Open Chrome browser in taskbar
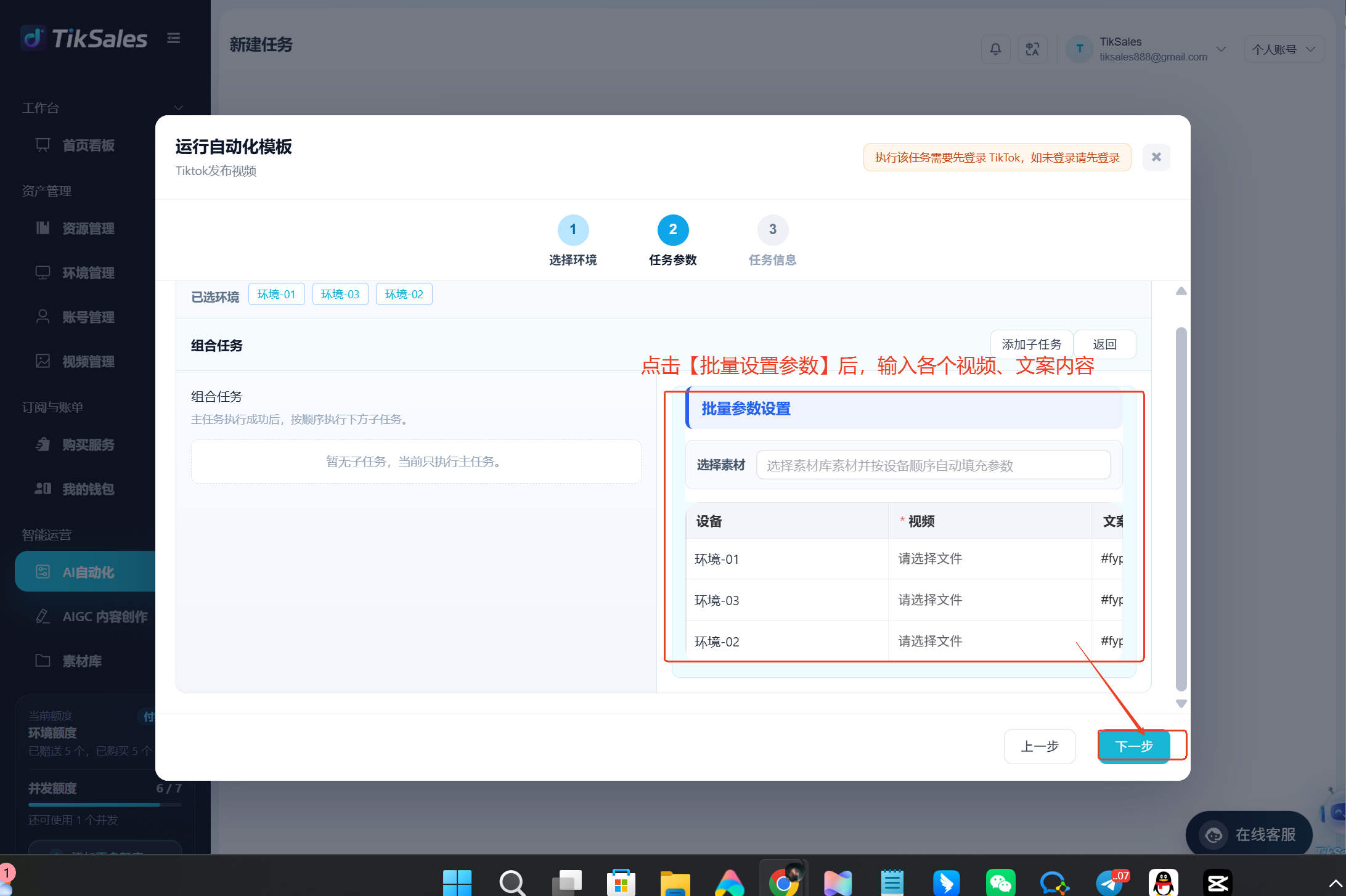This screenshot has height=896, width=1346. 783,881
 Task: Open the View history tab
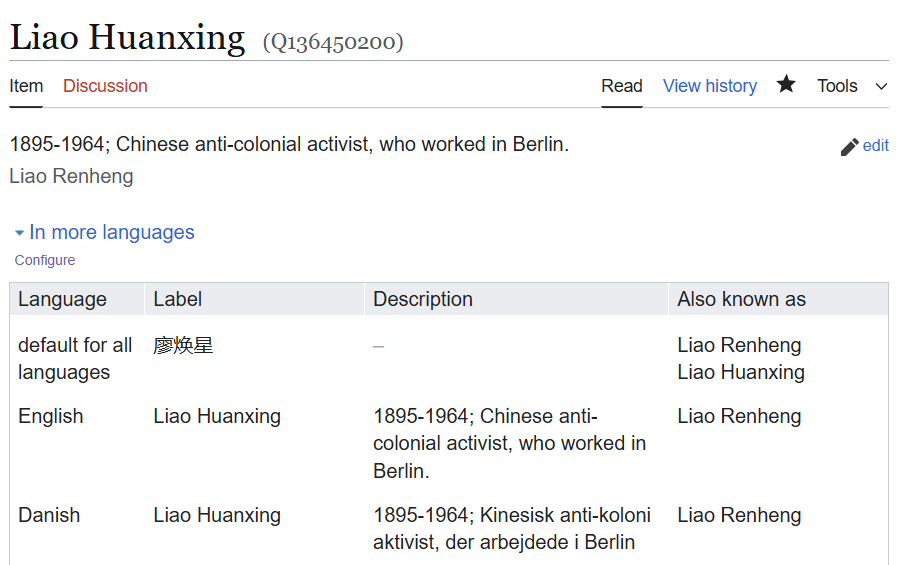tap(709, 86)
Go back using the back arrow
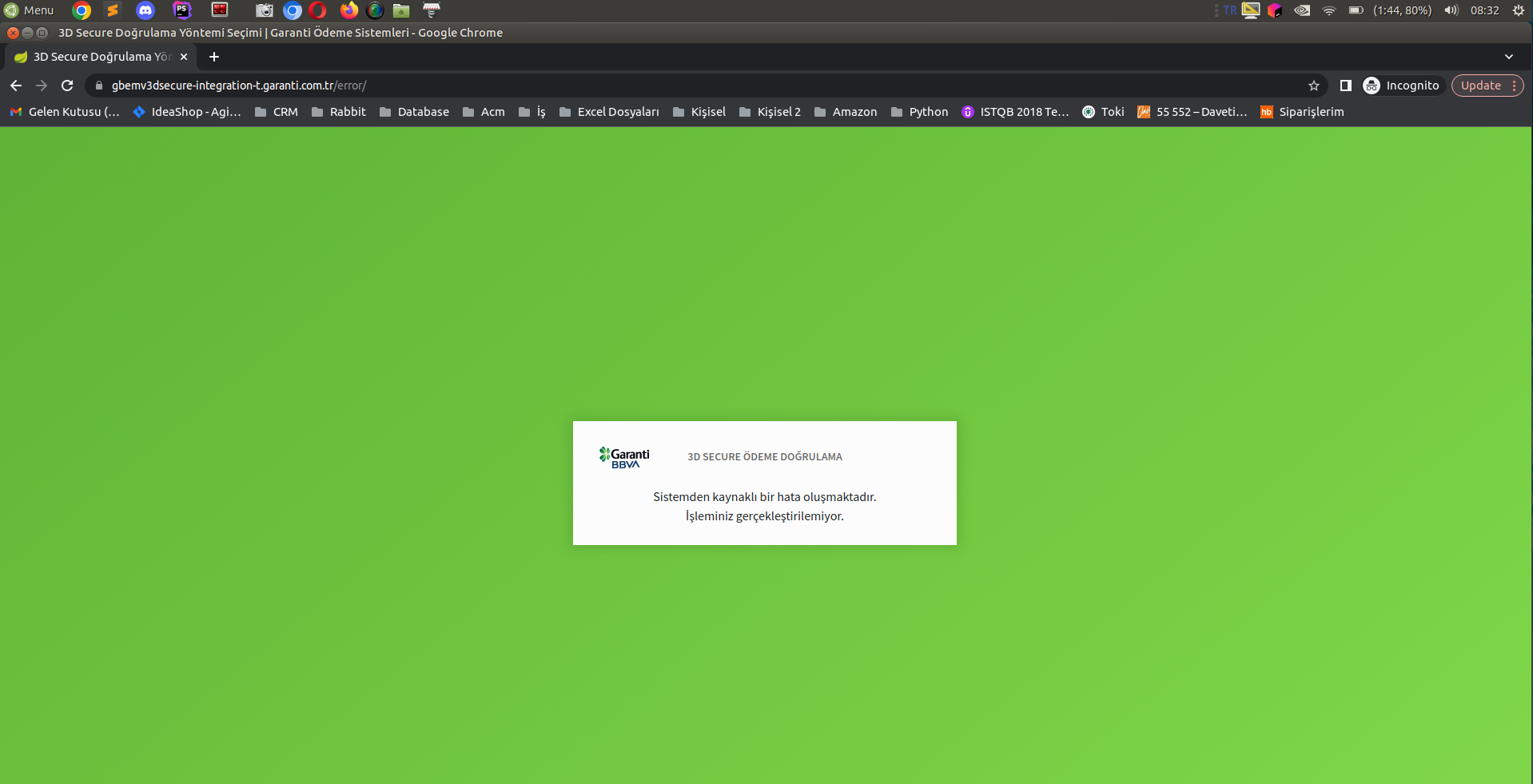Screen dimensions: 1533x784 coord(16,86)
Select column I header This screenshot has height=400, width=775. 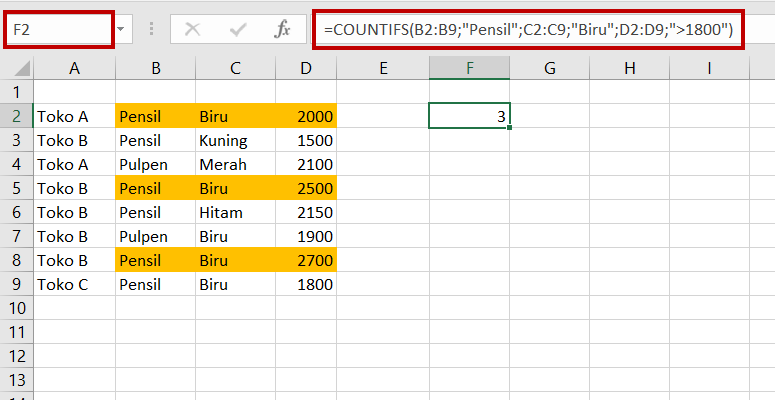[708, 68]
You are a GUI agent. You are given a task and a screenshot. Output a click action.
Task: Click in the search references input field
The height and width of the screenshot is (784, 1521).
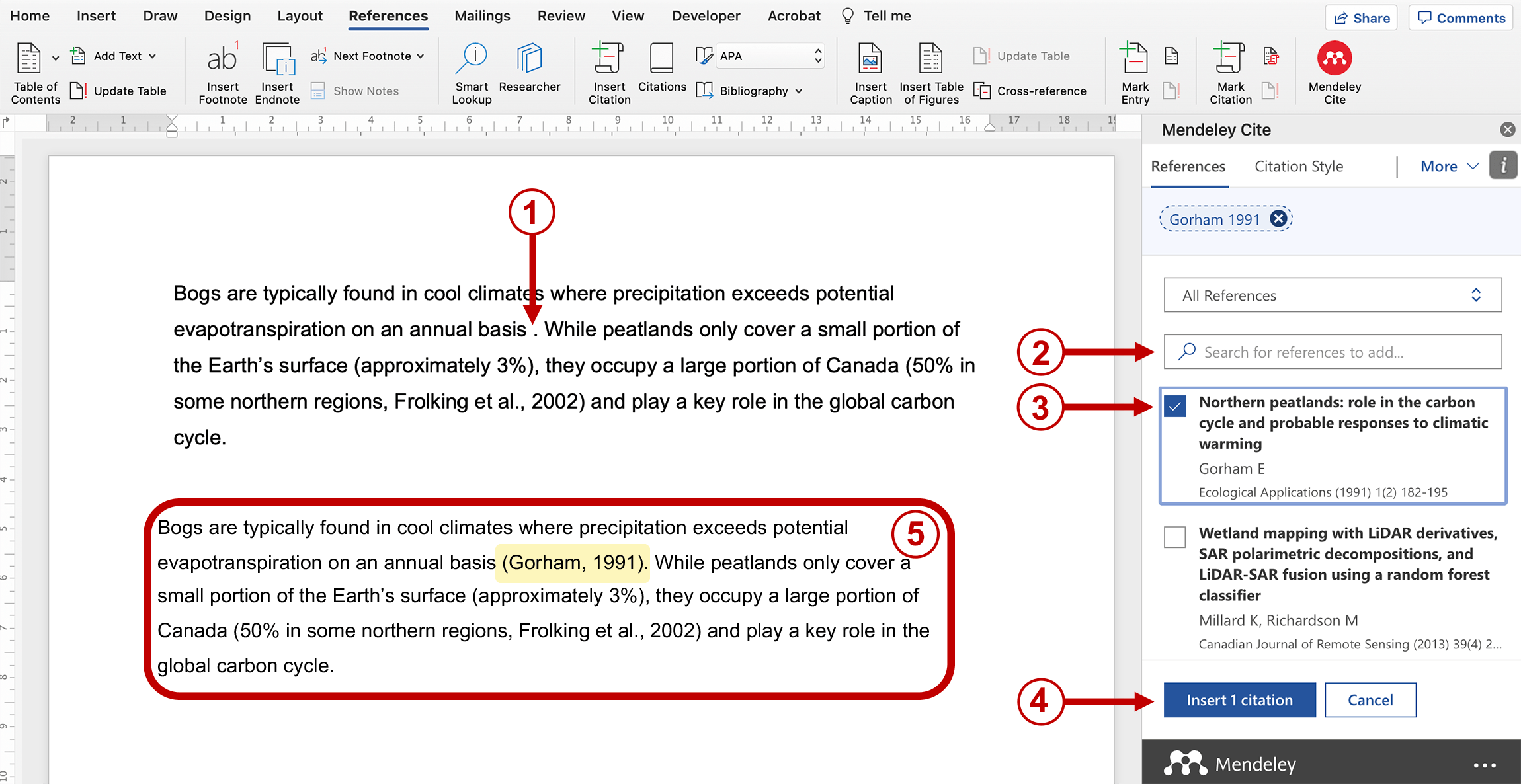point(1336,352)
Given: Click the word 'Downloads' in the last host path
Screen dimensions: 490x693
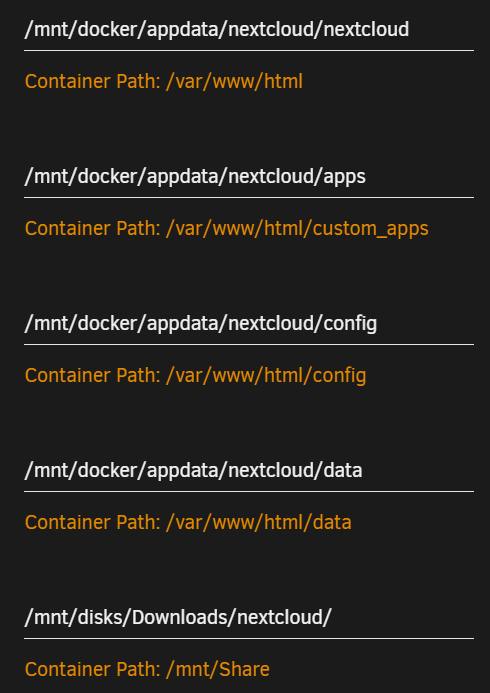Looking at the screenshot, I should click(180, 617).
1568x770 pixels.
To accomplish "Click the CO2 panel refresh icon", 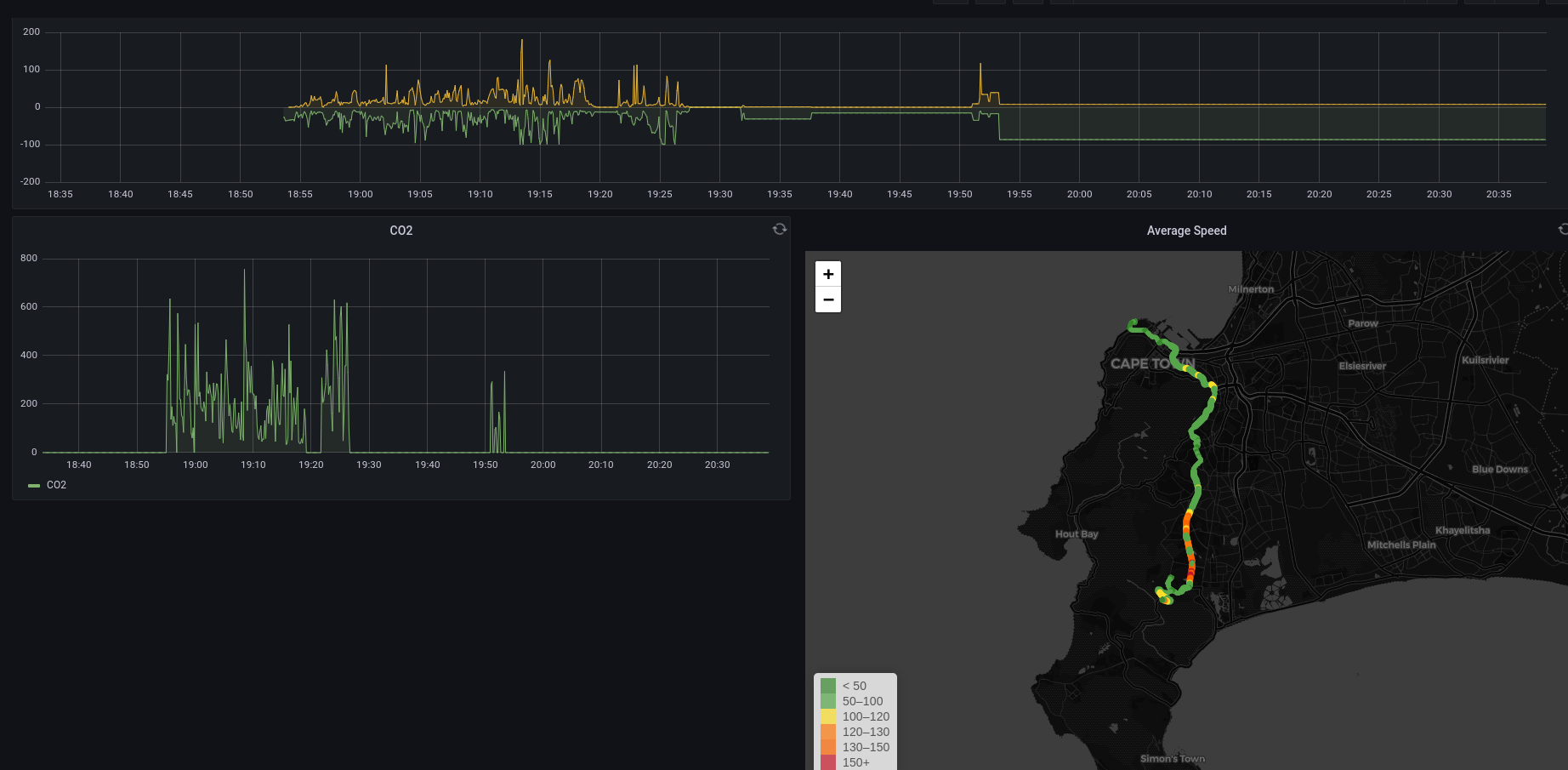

# [Exercise goal]
Each line from the one with "1568x770 pixels." through the end of the entries should be reproduced exactly. Leave out the pictures.

# [Response below]
1568x770 pixels.
To accomplish "Click the CO2 panel refresh icon", 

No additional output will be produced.